The government is asking them to contribute toward the repair of buildings categorised as third priority. More seriously damaged buildings will be repaired on a more urgent basis.
“We will begin the restoration of more than 200 of the Bagan pagodas damaged by the earthquake soon. We’ve been waiting for the original donors of those pagodas to come forward, and we invite them to do so by December 15 if they want to contribute to the cost of repairs,” he said.
A total of 224 pagodas were classed as third priority, whose repair would be entrusted to private donors.
“The original donors gave their names to be listed at the Office of Archaeology in Bagan. Some gave their names at the Nyaung-U district administrative office, and some at the Department of Archaeology in Nay Pyi Taw. We don’t yet have a consolidated list,” he said. “We’ll establish how many donors there are by mid-December, and seek additional funding from other donors to pay for the repair of the other pagodas.”

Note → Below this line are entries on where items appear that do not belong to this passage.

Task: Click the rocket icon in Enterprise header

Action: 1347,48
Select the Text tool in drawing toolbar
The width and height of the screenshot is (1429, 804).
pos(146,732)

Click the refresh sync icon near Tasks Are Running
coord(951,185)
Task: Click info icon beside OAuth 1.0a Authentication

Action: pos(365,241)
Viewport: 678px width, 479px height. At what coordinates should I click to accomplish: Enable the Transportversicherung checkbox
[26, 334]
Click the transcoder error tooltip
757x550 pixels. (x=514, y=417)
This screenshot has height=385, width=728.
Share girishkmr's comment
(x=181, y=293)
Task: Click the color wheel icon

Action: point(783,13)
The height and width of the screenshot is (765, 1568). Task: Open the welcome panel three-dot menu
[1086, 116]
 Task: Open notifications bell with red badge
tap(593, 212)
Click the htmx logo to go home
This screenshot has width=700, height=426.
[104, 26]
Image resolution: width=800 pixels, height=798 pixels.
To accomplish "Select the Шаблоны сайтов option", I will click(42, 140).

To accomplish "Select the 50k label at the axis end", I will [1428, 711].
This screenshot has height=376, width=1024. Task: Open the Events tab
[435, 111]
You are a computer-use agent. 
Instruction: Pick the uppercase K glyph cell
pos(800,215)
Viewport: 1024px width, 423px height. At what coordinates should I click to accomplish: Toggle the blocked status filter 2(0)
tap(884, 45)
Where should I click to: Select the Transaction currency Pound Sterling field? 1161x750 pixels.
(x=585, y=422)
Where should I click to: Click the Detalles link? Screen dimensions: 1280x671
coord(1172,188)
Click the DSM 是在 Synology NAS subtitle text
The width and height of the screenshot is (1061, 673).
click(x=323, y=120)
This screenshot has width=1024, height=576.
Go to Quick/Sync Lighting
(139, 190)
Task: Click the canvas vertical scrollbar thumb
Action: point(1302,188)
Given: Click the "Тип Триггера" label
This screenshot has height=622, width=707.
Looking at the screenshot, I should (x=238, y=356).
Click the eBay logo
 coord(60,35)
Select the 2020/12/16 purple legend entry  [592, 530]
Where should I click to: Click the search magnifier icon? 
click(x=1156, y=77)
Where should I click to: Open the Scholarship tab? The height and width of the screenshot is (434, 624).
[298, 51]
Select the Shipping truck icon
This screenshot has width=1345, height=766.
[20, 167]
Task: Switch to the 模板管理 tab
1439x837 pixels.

The department has listed 36 pagodas as the most heavily damaged, after the powerful 6.8-magnitude quake. Another 53 have been designated as second priority for repairs. Of the remaining 300 that suffered damage, 224 pagodas have been supported by donors.
Nyaung-U resident U Thaung Hlaing said, “I hope they can do the repairs quickly, and without making the kinds of mistakes they made before. It makes me sad to see the pagodas damaged.”